**Given exercise:**
Render the entire listing below as a JSON array of strings, one string per line, omitting blank lines.

Rows of pointing data
================
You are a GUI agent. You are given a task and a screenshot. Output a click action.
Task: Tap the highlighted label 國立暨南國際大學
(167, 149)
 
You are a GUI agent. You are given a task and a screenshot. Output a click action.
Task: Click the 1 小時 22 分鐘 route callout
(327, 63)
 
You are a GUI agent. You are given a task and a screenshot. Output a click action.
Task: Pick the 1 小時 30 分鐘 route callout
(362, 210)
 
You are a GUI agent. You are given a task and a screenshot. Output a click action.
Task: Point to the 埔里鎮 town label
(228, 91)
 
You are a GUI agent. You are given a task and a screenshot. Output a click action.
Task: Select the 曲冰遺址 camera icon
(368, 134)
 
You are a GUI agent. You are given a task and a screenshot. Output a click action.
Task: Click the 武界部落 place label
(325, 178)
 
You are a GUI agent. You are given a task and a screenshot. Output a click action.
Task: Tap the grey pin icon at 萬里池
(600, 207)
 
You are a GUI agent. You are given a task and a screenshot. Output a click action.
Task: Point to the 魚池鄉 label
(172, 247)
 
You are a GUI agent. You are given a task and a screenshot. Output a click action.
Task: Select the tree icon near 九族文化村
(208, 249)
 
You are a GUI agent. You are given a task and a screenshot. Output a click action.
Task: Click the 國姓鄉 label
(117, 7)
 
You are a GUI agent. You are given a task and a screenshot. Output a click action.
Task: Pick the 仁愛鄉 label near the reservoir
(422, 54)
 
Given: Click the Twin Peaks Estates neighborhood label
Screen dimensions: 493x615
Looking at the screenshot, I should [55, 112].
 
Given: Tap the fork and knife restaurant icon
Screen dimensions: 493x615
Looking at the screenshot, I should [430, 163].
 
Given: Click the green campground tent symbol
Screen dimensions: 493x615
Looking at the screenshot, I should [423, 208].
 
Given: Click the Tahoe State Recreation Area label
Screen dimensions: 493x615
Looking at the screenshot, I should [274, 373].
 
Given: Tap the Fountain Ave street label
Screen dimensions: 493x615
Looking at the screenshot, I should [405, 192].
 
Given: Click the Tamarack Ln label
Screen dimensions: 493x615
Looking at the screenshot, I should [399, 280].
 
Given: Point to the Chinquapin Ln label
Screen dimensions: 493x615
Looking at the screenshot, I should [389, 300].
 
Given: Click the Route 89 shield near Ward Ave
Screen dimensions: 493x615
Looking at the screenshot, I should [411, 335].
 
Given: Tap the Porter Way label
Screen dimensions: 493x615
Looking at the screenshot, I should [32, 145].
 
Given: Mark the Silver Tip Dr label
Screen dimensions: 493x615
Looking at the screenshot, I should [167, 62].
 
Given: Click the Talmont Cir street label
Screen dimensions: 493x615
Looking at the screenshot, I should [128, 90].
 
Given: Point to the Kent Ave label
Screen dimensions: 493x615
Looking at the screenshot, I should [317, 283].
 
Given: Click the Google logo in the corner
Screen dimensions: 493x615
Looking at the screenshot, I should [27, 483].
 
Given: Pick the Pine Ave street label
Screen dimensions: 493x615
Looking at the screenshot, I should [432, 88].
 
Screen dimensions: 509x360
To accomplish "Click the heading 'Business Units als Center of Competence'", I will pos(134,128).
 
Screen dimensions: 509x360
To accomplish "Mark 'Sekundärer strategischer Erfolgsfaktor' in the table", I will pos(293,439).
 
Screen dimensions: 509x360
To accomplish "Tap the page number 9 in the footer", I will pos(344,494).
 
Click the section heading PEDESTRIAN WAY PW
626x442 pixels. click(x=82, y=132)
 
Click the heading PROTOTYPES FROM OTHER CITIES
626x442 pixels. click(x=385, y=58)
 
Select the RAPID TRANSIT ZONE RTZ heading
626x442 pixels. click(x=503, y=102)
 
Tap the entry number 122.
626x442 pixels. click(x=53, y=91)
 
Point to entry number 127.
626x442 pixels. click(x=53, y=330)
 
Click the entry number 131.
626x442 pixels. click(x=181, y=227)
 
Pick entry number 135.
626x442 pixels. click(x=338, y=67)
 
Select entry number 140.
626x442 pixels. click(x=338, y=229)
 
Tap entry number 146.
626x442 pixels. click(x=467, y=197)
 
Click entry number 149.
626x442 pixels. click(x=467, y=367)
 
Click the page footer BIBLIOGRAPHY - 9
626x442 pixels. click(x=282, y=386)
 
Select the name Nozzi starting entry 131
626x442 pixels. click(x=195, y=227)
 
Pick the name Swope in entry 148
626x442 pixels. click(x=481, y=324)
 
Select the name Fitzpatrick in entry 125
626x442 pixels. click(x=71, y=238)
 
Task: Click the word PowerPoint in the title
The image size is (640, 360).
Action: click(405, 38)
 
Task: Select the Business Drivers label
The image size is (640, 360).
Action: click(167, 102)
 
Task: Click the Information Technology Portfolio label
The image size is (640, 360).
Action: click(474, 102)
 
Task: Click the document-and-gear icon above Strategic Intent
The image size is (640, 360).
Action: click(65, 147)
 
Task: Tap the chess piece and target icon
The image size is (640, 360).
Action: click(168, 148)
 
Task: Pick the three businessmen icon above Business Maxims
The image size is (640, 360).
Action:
================
**The result:**
[
  "You are a GUI agent. You are given a task and a screenshot. Output a click action.",
  "Task: Tap the highlighted label 國立暨南國際大學",
  "(167, 149)",
  "You are a GUI agent. You are given a task and a screenshot. Output a click action.",
  "Task: Click the 1 小時 22 分鐘 route callout",
  "(327, 63)",
  "You are a GUI agent. You are given a task and a screenshot. Output a click action.",
  "Task: Pick the 1 小時 30 分鐘 route callout",
  "(362, 210)",
  "You are a GUI agent. You are given a task and a screenshot. Output a click action.",
  "Task: Point to the 埔里鎮 town label",
  "(228, 91)",
  "You are a GUI agent. You are given a task and a screenshot. Output a click action.",
  "Task: Select the 曲冰遺址 camera icon",
  "(368, 134)",
  "You are a GUI agent. You are given a task and a screenshot. Output a click action.",
  "Task: Click the 武界部落 place label",
  "(325, 178)",
  "You are a GUI agent. You are given a task and a screenshot. Output a click action.",
  "Task: Tap the grey pin icon at 萬里池",
  "(600, 207)",
  "You are a GUI agent. You are given a task and a screenshot. Output a click action.",
  "Task: Point to the 魚池鄉 label",
  "(172, 247)",
  "You are a GUI agent. You are given a task and a screenshot. Output a click action.",
  "Task: Select the tree icon near 九族文化村",
  "(208, 249)",
  "You are a GUI agent. You are given a task and a screenshot. Output a click action.",
  "Task: Click the 國姓鄉 label",
  "(117, 7)",
  "You are a GUI agent. You are given a task and a screenshot. Output a click action.",
  "Task: Pick the 仁愛鄉 label near the reservoir",
  "(422, 54)",
  "Given: Click the Twin Peaks Estates neighborhood label",
  "Screen dimensions: 493x615",
  "Looking at the screenshot, I should [55, 112].",
  "Given: Tap the fork and knife restaurant icon",
  "Screen dimensions: 493x615",
  "Looking at the screenshot, I should [430, 163].",
  "Given: Click the green campground tent symbol",
  "Screen dimensions: 493x615",
  "Looking at the screenshot, I should [423, 208].",
  "Given: Click the Tahoe State Recreation Area label",
  "Screen dimensions: 493x615",
  "Looking at the screenshot, I should [274, 373].",
  "Given: Tap the Fountain Ave street label",
  "Screen dimensions: 493x615",
  "Looking at the screenshot, I should [405, 192].",
  "Given: Click the Tamarack Ln label",
  "Screen dimensions: 493x615",
  "Looking at the screenshot, I should [399, 280].",
  "Given: Point to the Chinquapin Ln label",
  "Screen dimensions: 493x615",
  "Looking at the screenshot, I should [389, 300].",
  "Given: Click the Route 89 shield near Ward Ave",
  "Screen dimensions: 493x615",
  "Looking at the screenshot, I should [411, 335].",
  "Given: Tap the Porter Way label",
  "Screen dimensions: 493x615",
  "Looking at the screenshot, I should [32, 145].",
  "Given: Mark the Silver Tip Dr label",
  "Screen dimensions: 493x615",
  "Looking at the screenshot, I should [167, 62].",
  "Given: Click the Talmont Cir street label",
  "Screen dimensions: 493x615",
  "Looking at the screenshot, I should [128, 90].",
  "Given: Point to the Kent Ave label",
  "Screen dimensions: 493x615",
  "Looking at the screenshot, I should [317, 283].",
  "Given: Click the Google logo in the corner",
  "Screen dimensions: 493x615",
  "Looking at the screenshot, I should [27, 483].",
  "Given: Pick the Pine Ave street label",
  "Screen dimensions: 493x615",
  "Looking at the screenshot, I should [432, 88].",
  "Screen dimensions: 509x360",
  "To accomplish \"Click the heading 'Business Units als Center of Competence'\", I will pos(134,128).",
  "Screen dimensions: 509x360",
  "To accomplish \"Mark 'Sekundärer strategischer Erfolgsfaktor' in the table\", I will pos(293,439).",
  "Screen dimensions: 509x360",
  "To accomplish \"Tap the page number 9 in the footer\", I will pos(344,494).",
  "Click the section heading PEDESTRIAN WAY PW",
  "626x442 pixels. click(x=82, y=132)",
  "Click the heading PROTOTYPES FROM OTHER CITIES",
  "626x442 pixels. click(x=385, y=58)",
  "Select the RAPID TRANSIT ZONE RTZ heading",
  "626x442 pixels. click(x=503, y=102)",
  "Tap the entry number 122.",
  "626x442 pixels. click(x=53, y=91)",
  "Point to entry number 127.",
  "626x442 pixels. click(x=53, y=330)",
  "Click the entry number 131.",
  "626x442 pixels. click(x=181, y=227)",
  "Pick entry number 135.",
  "626x442 pixels. click(x=338, y=67)",
  "Select entry number 140.",
  "626x442 pixels. click(x=338, y=229)",
  "Tap entry number 146.",
  "626x442 pixels. click(x=467, y=197)",
  "Click entry number 149.",
  "626x442 pixels. click(x=467, y=367)",
  "Click the page footer BIBLIOGRAPHY - 9",
  "626x442 pixels. click(x=282, y=386)",
  "Select the name Nozzi starting entry 131",
  "626x442 pixels. click(x=195, y=227)",
  "Pick the name Swope in entry 148",
  "626x442 pixels. click(x=481, y=324)",
  "Select the name Fitzpatrick in entry 125",
  "626x442 pixels. click(x=71, y=238)",
  "Task: Click the word PowerPoint in the title",
  "The image size is (640, 360).",
  "Action: click(405, 38)",
  "Task: Select the Business Drivers label",
  "The image size is (640, 360).",
  "Action: click(167, 102)",
  "Task: Click the Information Technology Portfolio label",
  "The image size is (640, 360).",
  "Action: click(474, 102)",
  "Task: Click the document-and-gear icon above Strategic Intent",
  "The image size is (640, 360).",
  "Action: click(65, 147)",
  "Task: Tap the chess piece and target icon",
  "The image size is (640, 360).",
  "Action: click(168, 148)",
  "Task: Pick the three businessmen icon above Business Maxims",
  "The image size is (640, 360).",
  "Action:"
]